Economia

Empresários do Nortão interessados em Estação Aduaneira

Os benefícios fiscais que os micro e os pequenos empresários do Norte de Mato Grosso podem obter por meio do Comércio Exterior foram o tema da palestra proferida pelo empresário Francisco Antonio de Almeida, diretor da Estação Aduaneira do Interior, também conhecida como Porto Seco de Cuiabá (PSC), no ciclo de palestras promovido pela Secretaria de Estado de Indústria, Comércio, Minas e Energia, ontem, dentro do Projeto “Sicme Itinerante”.

Para uma platéia formada por empresários do comércio, da indústria e dos bens de serviços que, anteriormente, já haviam participado de uma série de palestras sobre o interesse do Governo Blairo Maggi de fomentar o desenvolvimento e a sustentabilidade desses setores na região, Francisco de Almeida enfatizou a importância do Porto Seco no processo de exportacão de produtos que caracterizam a economia regional. Como, por exemplo, couro, carne e madeira, que, com a soja e o algodão, constituem as principais pautas de exportação do Estado de Mato Grosso.

Entre as principais vantagens oferecidas pelo Porto Seco de Cuiabá, segundo Almeida, estão o diferimento do Imposto sobre Circulação de Mercadorias e Outros Serviços (ICMS), a redução da base de cálculo do tributo, o crédito presumido, o prazo para recolhimento do imposto e mais prazo com o Entreposto Aduaneiro.

Também no contexto das vantagens, o sistema permite que as mercadorias exportadas por meio do PSC dispensem o exportador do regime especial de exportação; oferece maior proximidade da mercadoria para a solução de eventuais problemas com a carga (fardos, cintas, danos etc); e proporciona a otimização dos custos de logística.

O Porto Seco de Cuiabá oferece outras vantagens aos exportadores, segundo Francisco de Almeida, na medida em que é “um grande parceiro” dos produtores rurais (como aqueles que produzem grãos), dos exportadores (principalmente, os que lidam com madeira e couro) e dos importadores (as indústrias, o comércio atacadista, entre outros). “Não bastasse isso, o PSC ainda atua com parceiros nos despachos, nos desembarques e nos portos marítimos, além de oferecer pacotes integrados como uma de suas vantagens adicionais”, afirmou Almeida.

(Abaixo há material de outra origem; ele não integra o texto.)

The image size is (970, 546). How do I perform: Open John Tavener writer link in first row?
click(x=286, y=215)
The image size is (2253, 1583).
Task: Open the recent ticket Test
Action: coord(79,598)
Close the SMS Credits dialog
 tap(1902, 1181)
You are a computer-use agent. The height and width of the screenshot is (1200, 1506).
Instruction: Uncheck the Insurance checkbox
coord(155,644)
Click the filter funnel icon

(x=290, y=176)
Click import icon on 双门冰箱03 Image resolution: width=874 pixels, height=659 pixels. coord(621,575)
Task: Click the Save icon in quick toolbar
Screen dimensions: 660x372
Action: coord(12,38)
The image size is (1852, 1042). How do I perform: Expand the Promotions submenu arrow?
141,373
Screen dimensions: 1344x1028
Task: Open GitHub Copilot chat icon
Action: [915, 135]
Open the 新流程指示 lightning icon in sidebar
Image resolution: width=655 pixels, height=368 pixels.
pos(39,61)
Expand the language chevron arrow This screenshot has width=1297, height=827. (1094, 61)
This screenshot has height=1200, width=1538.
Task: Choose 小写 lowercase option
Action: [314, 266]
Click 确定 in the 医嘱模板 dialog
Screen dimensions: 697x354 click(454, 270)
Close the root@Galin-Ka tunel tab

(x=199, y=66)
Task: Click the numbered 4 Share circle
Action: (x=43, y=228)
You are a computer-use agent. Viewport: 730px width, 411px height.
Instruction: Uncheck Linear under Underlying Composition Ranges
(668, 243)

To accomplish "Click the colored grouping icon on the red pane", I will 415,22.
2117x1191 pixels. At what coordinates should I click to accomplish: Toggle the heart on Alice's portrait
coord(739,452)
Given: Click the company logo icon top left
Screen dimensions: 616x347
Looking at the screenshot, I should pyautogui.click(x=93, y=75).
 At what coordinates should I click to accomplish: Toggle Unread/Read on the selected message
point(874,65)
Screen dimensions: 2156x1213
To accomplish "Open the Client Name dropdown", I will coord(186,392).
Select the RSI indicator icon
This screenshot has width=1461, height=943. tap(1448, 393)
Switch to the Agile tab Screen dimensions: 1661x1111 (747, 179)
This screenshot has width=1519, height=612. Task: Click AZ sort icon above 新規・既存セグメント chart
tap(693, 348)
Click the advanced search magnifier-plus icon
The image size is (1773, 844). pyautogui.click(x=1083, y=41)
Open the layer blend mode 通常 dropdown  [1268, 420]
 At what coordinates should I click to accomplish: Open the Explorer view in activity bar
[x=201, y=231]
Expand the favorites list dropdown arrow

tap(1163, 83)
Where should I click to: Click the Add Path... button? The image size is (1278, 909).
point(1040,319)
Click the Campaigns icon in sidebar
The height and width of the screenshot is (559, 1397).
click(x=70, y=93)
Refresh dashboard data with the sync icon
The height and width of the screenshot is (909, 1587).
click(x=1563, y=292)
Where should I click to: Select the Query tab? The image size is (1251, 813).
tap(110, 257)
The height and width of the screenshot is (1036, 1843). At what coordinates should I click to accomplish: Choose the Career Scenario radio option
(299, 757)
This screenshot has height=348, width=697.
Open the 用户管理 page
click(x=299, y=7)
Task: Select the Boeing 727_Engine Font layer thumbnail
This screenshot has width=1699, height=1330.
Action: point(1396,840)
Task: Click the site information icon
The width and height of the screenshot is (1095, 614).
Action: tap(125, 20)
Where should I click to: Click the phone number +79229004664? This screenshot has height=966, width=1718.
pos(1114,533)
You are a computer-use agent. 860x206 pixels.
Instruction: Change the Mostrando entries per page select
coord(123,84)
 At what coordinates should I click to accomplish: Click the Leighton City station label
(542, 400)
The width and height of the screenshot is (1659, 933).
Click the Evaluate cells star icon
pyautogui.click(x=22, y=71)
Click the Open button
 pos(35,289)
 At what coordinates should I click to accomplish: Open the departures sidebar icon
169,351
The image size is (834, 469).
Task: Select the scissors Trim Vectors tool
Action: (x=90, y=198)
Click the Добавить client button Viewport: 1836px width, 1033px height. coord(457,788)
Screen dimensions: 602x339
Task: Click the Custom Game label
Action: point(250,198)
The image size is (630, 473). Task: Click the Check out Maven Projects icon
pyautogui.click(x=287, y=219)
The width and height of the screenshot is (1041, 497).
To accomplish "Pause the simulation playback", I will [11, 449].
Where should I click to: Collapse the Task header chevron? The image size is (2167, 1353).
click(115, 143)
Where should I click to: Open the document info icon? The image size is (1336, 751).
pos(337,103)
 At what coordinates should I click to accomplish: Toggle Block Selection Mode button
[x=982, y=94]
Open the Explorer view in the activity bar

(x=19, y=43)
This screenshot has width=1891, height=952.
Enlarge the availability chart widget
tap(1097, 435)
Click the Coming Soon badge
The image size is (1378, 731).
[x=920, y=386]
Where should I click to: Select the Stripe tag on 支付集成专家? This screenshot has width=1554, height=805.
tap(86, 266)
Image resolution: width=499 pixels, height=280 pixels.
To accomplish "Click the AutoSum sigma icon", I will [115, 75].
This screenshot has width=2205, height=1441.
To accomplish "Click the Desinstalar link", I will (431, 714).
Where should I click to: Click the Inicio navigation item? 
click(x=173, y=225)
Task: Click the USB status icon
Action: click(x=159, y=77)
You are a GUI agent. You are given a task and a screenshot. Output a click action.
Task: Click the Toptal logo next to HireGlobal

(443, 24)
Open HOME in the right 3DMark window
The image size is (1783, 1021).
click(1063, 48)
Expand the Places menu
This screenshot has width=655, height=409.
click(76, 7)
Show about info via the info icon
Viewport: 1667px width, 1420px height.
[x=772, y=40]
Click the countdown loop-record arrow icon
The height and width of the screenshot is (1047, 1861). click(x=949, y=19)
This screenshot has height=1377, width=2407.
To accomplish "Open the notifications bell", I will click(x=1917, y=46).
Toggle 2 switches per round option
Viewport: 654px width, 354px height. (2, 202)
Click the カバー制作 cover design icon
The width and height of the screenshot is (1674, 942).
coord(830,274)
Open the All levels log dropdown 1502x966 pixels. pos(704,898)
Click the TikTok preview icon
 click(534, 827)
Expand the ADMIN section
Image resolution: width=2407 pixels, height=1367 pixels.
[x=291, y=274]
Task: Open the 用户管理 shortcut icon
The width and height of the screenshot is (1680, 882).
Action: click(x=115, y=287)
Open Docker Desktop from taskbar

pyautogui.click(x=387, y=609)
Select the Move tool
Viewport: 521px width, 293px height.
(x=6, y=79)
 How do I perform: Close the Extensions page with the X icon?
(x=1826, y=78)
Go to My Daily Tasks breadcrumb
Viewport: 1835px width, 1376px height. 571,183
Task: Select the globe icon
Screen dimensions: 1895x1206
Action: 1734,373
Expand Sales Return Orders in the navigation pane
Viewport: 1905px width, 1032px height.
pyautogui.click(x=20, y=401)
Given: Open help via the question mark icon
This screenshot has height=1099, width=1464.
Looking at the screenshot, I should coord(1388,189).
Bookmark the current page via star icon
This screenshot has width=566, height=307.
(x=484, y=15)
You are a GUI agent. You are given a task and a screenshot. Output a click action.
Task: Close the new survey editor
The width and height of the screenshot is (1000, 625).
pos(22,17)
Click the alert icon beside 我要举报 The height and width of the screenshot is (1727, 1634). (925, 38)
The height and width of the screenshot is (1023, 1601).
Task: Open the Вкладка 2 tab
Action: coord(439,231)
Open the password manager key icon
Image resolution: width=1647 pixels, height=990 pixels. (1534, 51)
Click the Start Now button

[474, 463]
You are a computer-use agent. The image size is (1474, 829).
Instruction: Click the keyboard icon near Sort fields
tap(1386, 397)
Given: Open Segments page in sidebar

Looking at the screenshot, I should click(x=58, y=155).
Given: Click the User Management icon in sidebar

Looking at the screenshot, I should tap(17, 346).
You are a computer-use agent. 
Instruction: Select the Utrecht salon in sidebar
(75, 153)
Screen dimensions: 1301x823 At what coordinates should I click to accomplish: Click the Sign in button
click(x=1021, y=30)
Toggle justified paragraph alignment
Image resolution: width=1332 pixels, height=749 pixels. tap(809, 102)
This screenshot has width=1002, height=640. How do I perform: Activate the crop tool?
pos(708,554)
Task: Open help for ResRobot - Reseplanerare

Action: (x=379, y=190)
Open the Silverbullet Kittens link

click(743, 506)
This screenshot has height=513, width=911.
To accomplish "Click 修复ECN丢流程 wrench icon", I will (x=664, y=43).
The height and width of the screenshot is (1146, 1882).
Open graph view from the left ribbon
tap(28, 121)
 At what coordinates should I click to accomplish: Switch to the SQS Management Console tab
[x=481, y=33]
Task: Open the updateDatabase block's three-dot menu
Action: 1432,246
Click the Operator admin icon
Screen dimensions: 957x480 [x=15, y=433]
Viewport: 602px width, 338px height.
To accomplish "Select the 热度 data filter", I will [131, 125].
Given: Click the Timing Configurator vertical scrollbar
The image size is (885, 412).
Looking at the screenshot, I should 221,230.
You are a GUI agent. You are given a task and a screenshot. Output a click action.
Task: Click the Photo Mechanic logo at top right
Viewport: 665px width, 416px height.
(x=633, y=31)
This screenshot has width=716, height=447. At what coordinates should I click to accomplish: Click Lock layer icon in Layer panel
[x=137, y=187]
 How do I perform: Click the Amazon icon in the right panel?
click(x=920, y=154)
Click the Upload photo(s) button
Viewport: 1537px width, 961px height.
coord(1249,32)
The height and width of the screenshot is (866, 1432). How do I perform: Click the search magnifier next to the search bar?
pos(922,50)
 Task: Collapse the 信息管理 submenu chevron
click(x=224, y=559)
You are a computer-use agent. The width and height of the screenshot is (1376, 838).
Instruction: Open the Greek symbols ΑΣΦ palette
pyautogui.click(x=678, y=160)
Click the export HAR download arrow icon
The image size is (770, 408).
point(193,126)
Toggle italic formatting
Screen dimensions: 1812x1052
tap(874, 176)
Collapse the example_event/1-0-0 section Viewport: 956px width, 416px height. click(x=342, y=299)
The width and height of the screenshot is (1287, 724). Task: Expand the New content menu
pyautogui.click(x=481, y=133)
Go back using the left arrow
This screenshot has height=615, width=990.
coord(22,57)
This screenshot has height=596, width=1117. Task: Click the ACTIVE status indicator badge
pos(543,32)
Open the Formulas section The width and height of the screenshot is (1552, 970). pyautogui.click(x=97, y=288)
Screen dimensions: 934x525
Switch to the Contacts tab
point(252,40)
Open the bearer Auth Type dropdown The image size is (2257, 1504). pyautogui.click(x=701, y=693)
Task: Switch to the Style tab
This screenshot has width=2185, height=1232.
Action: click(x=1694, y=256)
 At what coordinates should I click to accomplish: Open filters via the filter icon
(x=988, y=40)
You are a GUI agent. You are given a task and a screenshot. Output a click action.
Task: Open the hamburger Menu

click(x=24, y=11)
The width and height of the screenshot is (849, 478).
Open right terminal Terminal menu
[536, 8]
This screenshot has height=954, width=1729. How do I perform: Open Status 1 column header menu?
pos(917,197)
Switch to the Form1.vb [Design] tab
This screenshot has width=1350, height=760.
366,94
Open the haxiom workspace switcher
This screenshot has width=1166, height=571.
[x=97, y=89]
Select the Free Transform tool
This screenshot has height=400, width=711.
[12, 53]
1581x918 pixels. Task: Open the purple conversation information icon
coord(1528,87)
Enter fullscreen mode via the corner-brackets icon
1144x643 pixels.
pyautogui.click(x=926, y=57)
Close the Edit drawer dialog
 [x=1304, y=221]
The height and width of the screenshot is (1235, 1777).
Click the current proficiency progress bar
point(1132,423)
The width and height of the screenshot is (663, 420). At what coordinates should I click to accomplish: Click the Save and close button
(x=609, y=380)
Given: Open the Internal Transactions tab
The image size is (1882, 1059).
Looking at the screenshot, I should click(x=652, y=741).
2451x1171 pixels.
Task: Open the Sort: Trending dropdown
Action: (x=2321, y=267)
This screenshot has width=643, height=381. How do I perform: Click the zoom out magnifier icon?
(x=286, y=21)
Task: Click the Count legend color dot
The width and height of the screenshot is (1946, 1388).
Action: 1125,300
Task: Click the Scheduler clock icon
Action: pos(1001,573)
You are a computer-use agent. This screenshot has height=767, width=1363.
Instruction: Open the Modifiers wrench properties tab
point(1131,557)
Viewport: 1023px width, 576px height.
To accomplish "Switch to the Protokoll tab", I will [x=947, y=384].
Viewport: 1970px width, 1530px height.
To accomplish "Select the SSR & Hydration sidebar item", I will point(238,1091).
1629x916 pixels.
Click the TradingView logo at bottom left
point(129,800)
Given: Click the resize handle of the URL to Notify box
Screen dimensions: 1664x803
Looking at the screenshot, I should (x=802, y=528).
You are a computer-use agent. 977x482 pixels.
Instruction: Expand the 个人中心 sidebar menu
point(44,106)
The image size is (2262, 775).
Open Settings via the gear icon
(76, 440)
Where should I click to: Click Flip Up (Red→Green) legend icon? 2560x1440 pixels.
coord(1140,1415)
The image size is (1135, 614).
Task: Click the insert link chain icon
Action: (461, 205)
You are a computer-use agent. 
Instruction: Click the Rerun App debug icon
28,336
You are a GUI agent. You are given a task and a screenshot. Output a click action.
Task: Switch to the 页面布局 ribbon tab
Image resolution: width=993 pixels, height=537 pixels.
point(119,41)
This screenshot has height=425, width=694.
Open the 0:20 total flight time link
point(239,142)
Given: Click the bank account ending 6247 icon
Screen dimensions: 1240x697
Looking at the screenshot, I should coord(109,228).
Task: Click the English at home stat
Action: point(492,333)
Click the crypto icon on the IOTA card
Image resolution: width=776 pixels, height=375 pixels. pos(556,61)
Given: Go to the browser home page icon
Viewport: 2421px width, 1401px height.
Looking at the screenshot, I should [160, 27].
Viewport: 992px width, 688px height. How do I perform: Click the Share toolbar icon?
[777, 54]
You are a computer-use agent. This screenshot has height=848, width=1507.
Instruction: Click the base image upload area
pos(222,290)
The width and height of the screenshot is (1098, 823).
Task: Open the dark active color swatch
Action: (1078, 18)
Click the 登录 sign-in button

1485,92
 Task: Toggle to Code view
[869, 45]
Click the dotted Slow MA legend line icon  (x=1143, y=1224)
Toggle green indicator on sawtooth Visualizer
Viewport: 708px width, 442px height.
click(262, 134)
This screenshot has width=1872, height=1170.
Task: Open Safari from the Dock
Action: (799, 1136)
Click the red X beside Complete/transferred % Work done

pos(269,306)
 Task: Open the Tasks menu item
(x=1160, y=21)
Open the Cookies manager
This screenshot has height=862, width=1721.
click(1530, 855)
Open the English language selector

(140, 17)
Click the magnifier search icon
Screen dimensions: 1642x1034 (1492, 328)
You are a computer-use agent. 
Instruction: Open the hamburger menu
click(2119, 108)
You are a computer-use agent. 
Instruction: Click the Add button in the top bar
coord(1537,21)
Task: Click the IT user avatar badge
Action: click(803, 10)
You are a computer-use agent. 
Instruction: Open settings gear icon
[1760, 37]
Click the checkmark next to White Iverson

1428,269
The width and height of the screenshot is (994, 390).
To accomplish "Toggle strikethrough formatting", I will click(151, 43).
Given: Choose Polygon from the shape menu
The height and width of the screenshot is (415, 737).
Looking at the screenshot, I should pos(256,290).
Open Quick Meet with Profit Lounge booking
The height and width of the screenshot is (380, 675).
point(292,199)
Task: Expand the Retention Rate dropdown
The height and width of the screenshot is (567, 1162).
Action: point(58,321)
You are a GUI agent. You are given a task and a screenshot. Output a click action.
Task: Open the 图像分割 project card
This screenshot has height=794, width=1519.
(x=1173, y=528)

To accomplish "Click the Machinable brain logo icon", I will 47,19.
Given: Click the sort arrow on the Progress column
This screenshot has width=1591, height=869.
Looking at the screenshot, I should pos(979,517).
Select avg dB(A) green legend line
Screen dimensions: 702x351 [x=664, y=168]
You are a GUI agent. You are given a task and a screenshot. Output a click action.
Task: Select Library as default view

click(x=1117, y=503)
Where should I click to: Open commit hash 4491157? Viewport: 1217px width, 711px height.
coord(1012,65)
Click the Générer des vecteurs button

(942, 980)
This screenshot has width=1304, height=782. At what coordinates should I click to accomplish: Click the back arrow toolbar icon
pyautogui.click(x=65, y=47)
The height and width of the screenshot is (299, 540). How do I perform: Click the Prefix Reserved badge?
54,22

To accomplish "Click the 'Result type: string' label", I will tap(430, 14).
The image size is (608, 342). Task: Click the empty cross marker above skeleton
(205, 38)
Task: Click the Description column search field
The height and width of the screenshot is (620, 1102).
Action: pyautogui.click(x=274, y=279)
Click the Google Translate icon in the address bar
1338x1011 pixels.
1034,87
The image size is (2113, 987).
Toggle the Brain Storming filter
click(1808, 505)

PORTO SECO – Também conhecido como Eadi (Estação Aduaneira do Interior), o Porto Seco de Cuiabá é um terminal alfandegado, onde a movimentação e a armazenagem de mercadorias ocorrem sob o controle aduaneiro da Receita Federal. O PSC foi criado a partir de concorrência pública nacional, realizada em 30 de novembro de 2001 e vencida pela Transmino Transportes Ltda., uma empresa mato-grossense com sede em Cuiabá e que é a atual concessionária do órgão.

Francisco Antonio de Almeida explicou aos empresários, durante sua palestra, que a agilidade nos desembarques se dá com a presença constante da Receita Federal, dos Ministérios da Saúde e da Agricultura, assim como do Ibama e demais órgãos fiscalizadores. O papel do PSC é facilitar as importações e exportações do Estado de Mato Grosso. Os serviços prestados pelo órgão propiciam a movimentação e armazenagem de mercadorias sob controle aduaneiro.

No processo de importação, as mercadorias são transferidas alfandegadas do porto de entrada (Santos, Paranaguá, por exemplo) para o Porto Seco de Cuiabá. Quando entram no PSC, as mercadorias são vistoriadas e nacionalizadas, e somente nesse momento os impostos são recolhidos. Nesse aspecto, segundo Almeida, uma grande vantagem é o entreposto aduaneiro de mercadorias, que permite a suspensão do pagamento dos tributos em até dois anos, enquanto depositadas no PSC. À medida que vai necessitando, o importador vai nacionalizando as mercadorias e pagando os tributos em etapas.

No que se refere à exportação, as mercadorias que entram no Porto Seco de Cuiabá (remessa para exportação) são fiscalizadas e lacradas pela Receita Federal no PSC e somente no porto de saída (Santos e Paranaguá) será feito o encerramento do trânsito pela própria Receita.